Interannual Variability of Snowmelt Runoff and Its Climatic Controls across Major River Basins of the Tibetan Plateau

The Qinghai–Tibet Plateau (QTP) is one of the most climate-sensitive regions in the world. Changes in snowmelt water resources are critical for sustaining the “Asian Water Tower” and downstream water security. However, due to the complexity of cryospheric processes and uncertainties in models, data, and temporal scales, a consistent understanding of snowmelt runoff evolution and its climatic drivers across multiple basins is still limited. This study applies the VIC-CAS hydrological model to simulate snowmelt runoff in 15 major watersheds on the QTP during 1970–2020. We analyze the spatiotemporal variations of snowmelt runoff, total runoff, and snowmelt contribution ratios, and examine their responses to climate change within a unified framework.
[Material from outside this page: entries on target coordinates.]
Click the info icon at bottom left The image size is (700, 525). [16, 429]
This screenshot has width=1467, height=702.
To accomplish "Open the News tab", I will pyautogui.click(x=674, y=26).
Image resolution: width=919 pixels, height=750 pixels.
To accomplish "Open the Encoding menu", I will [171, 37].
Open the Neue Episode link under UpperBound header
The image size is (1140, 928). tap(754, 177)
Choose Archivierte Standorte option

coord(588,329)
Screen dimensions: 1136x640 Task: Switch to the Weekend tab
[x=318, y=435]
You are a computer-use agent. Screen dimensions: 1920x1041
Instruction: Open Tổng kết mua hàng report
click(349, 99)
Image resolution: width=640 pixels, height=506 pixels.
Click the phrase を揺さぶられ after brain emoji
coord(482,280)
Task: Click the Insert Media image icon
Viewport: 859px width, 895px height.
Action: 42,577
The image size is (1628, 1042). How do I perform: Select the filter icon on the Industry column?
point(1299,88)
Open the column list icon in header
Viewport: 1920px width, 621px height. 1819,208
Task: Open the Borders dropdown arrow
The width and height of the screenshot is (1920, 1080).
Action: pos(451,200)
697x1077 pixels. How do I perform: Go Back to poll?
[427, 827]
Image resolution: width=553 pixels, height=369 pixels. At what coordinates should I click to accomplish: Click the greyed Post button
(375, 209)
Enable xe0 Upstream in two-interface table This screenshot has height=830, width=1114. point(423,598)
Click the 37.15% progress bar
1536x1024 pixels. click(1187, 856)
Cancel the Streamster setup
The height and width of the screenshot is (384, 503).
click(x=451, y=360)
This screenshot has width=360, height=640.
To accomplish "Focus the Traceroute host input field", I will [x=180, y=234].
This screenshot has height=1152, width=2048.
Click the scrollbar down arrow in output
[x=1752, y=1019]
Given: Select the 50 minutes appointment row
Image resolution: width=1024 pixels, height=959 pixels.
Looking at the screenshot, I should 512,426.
Results show strong spatiotemporal heterogeneity in snowmelt water resources across the plateau. On average, snowmelt contributes 24.8% of total runoff and exhibits clear seasonality, with peak contributions in June–July. Afterward, runoff generation gradually shifts from snowmelt dominance to combined glacier melt and rainfall. Monsoon-dominated basins show strong runoff seasonality, while westerly-controlled basins exhibit more uniform intra-annual distributions. Total runoff displays a weak and non-significant decreasing trend, with transition years mainly between 1980 and 1995 and a delayed pattern from east to west. In contrast, the snowmelt contribution ratio decreases significantly at a rate of about 1.7% per decade, with later transition years, especially in monsoon-influenced basins. Process-based analyses further indicate that snowmelt runoff initiation and center-of-mass dates advance significantly across all basins, accompanied by prolonged runoff duration. Snowmelt runoff exhibits a clear elevation dependence, with a threshold near ~4,000 m a.s.l., below which runoff decreases and above which it increases; this threshold shifts downward in glacier-rich basins. Overall, precipitation anomalies emerge as the dominant driver of interannual snowmelt runoff variability by controlling runoff magnitude, while rising air temperature primarily regulates the timing and phase of snowmelt runoff generation. Cryospheric elements, including glaciers and permafrost, further modulate basin-scale hydrological responses by exerting buffering and amplifying effects.